In 1939, Farrar volunteered for service in the British Army[2]. He served as an instructor
in Anti-aircraft gunnery during World War II[2], and wrote an instruction manual for a
Bofors gun[3]. After the war's end, Farrar, then a major, continued to work for the military
in Germany as a civilian public relations and press officer for the Control Commission for
Germany[2], liaison to the German Coal Board[1]. Farrar was one of the first British
officers to enter Auschwitz, an experience that Knowles claims "greatly influenced his
personal and political beliefs"[1].

Farrar returned to England after 1947. He began his career in journalism, and from 1953
to 1954 worked in London's Reuters office and became involved in journalism. In 1954,
Farrar joined the British Communist Party, and began reporting for the Daily Worker[2],
but left both the party and the paper in protest over the Soviet response to the 1956
Hungarian Revolution[1]. For the six years following, Farrar worked for Associated
British-Pathe and A. B. C. Television as a scriptwriter, and also did freelance work for the
British Broadcasting Company.

Farrar published his first novel in 1958,
The Snake on 99. By the end of 1963 Farrar had
published two more detective novels,
Zero in the Gate and Death in the Wrong Bed.
Farrar also wrote a romance novel,
Delphine, Be a Darling, also published in 1963.

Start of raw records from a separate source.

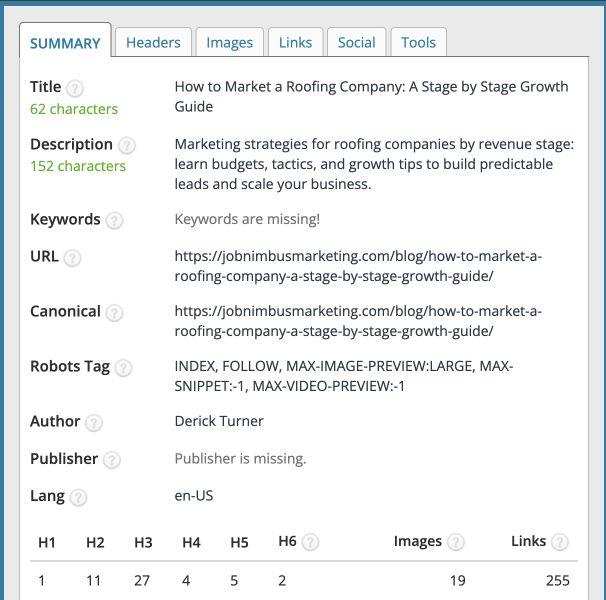
Task: Open the Tools tab
Action: [418, 42]
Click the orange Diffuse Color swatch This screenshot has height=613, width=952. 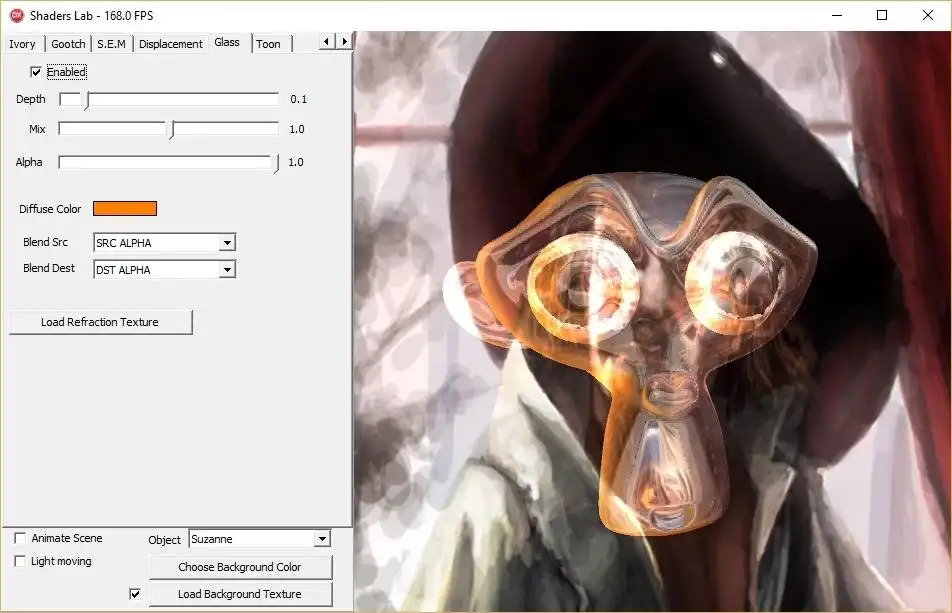pos(125,208)
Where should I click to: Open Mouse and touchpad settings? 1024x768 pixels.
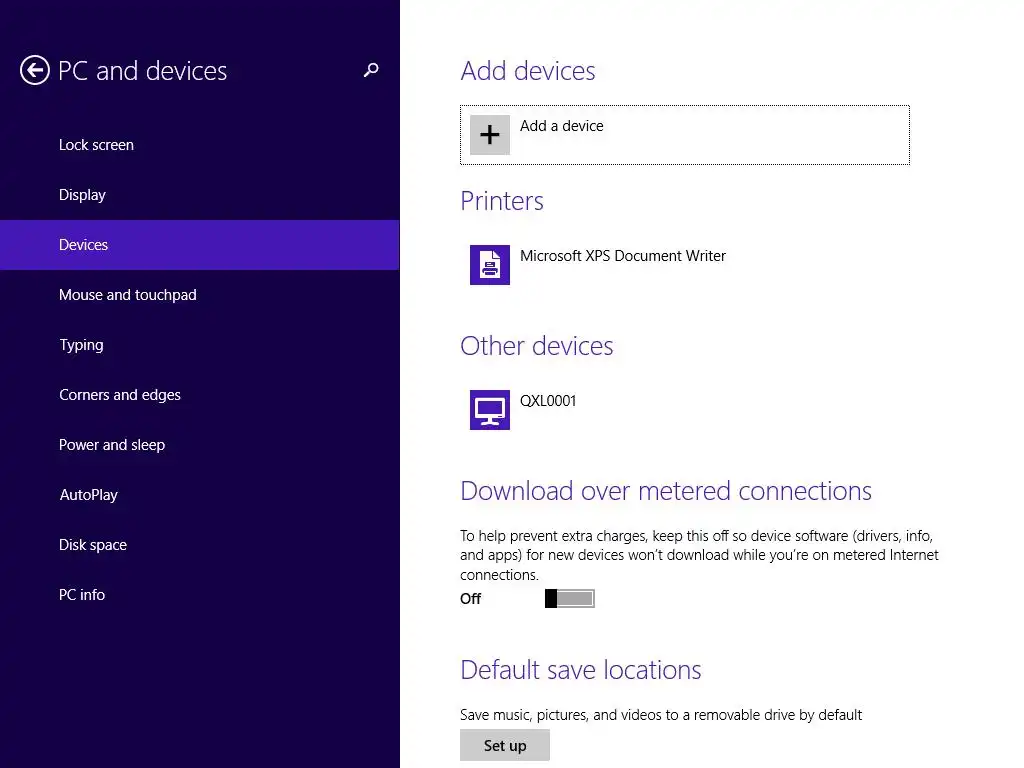pyautogui.click(x=127, y=295)
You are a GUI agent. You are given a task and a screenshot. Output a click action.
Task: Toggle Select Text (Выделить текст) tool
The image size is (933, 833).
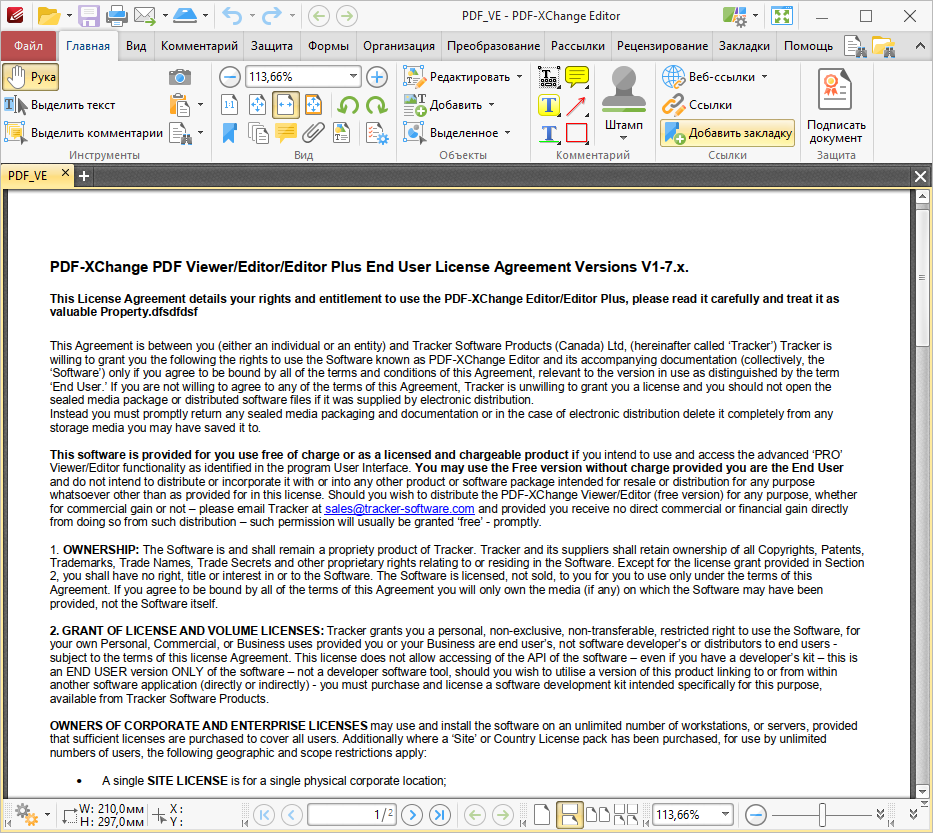[x=60, y=105]
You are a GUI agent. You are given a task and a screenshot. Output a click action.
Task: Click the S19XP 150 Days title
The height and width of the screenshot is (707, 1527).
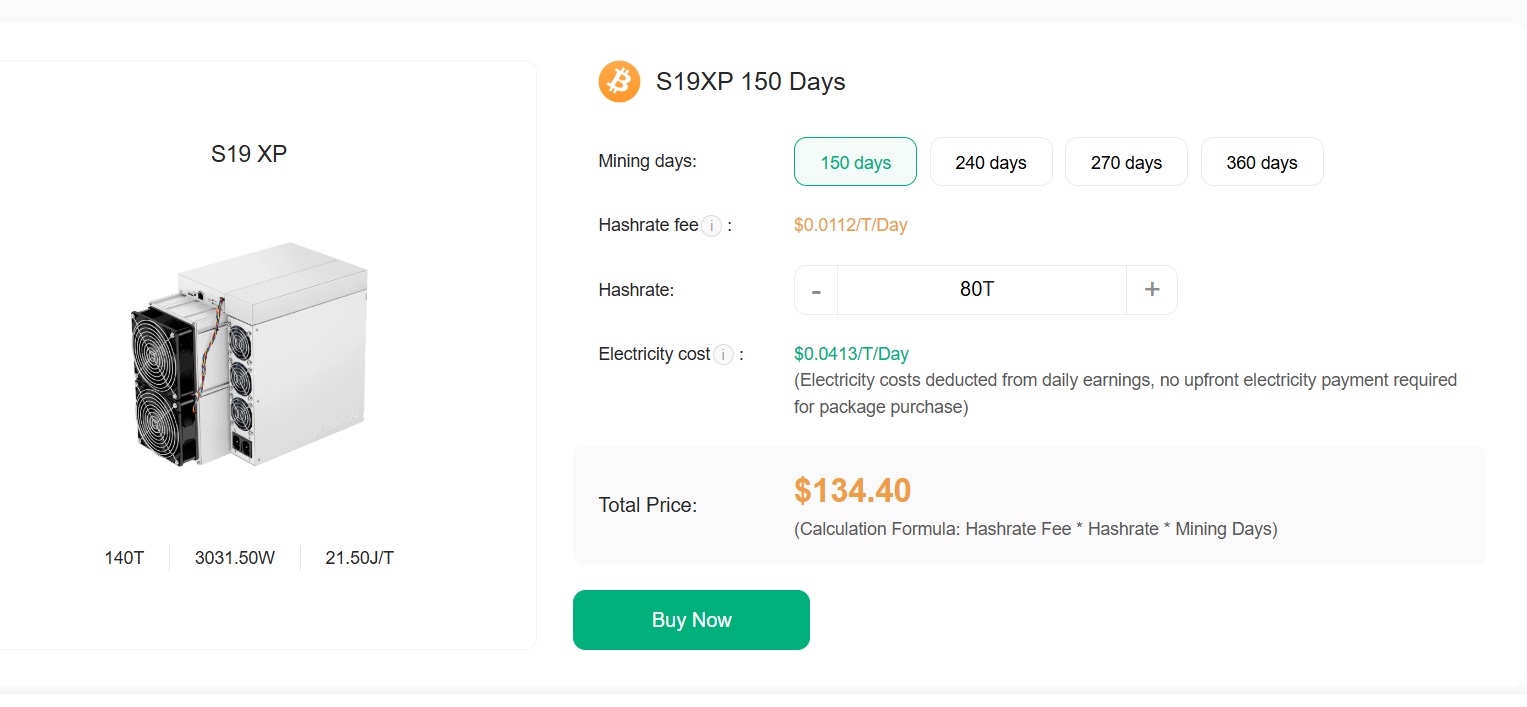[750, 82]
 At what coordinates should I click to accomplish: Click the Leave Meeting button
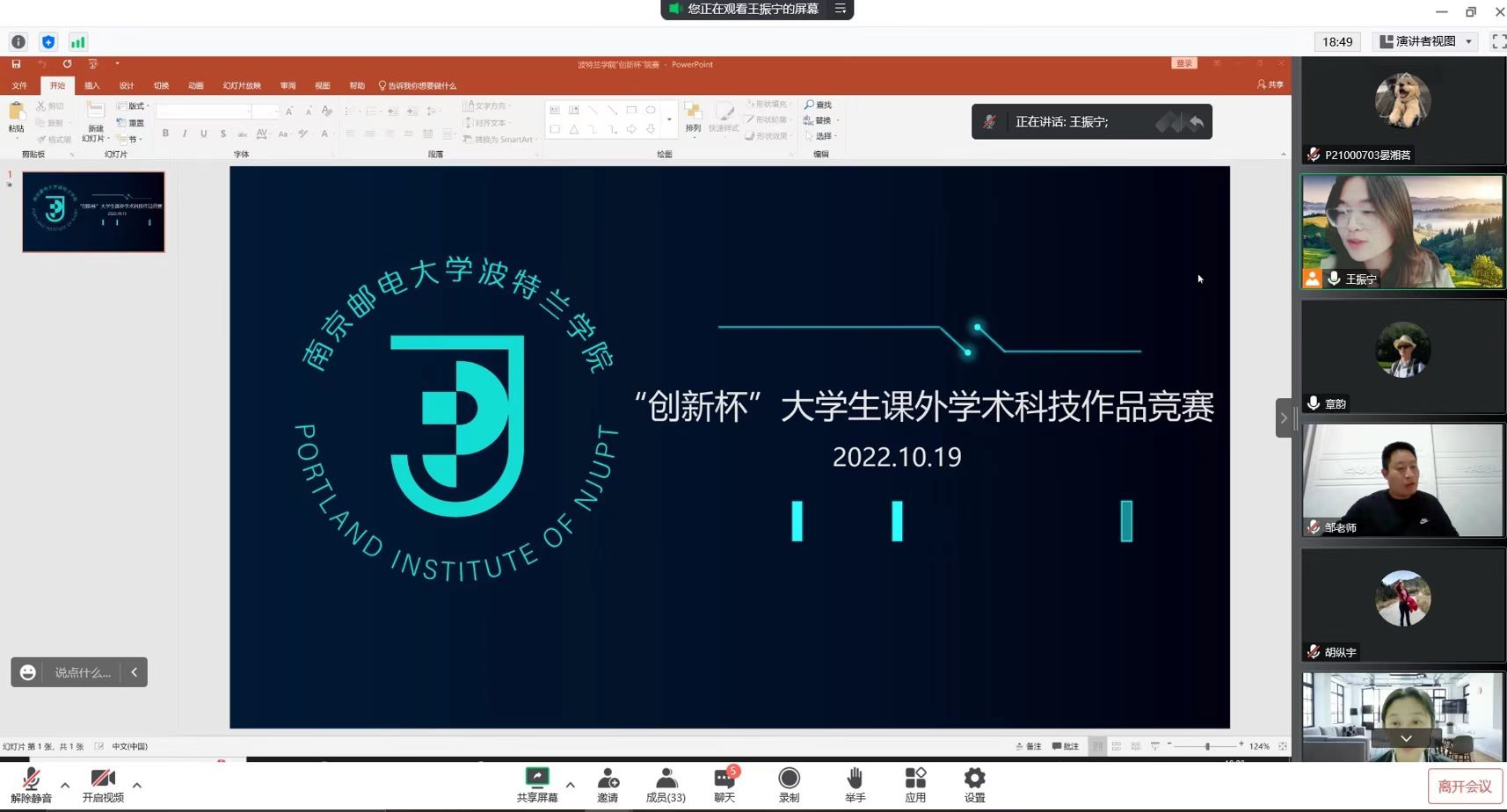[1465, 786]
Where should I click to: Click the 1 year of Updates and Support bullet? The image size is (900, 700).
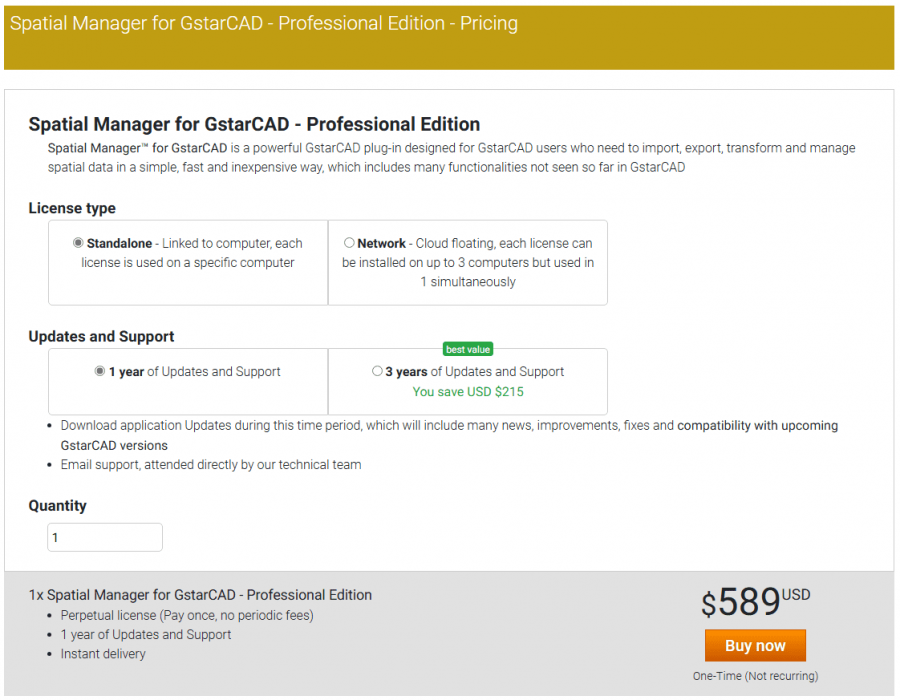coord(146,634)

In 1969, Farrar was once again working as a journalist, employed by the weekly
newspaper
Reveille. It was an assignment from this paper that would introduce Farrar to
Wicca.

Involvement in Wicca
Farrar was sent by Reveille to a press screening of the film Legend of the Witches. The
screening was also attended by
Alex Sanders and Maxine Sanders, the founders of
Alexandrian Wicca, who had served as advisors during the film's creation. According to
his biography at mystica.com, Farrar was "skeptical about Witchcraft but was interested in
Sanders upon meeting him"[2]. The paper requested that Farrar interview Sanders and
published the interview as a two-part story. Sanders, "impressed"[4] with the interview,
invited Farrar to attend an Alexandrian Wiccan initiation ritual[2], and prompted Farrar to
write an entire book on Wicca[4]. According to mystica.com, Farrar "found the ceremony
both dignified and moving"[2]. Farrar began work on his first non-fiction book,
What
Witches Do
, and began taking classes on witchcraft from the Sanders'. Maxine Sanders
remembers Farrar as "a charming man, a sincere student with an active flexible mind"[5].
Maxine Sanders also notes that it was in response to Farrar's questions about how to
describe their practice in his book that the Alexandrian tradition was named[5].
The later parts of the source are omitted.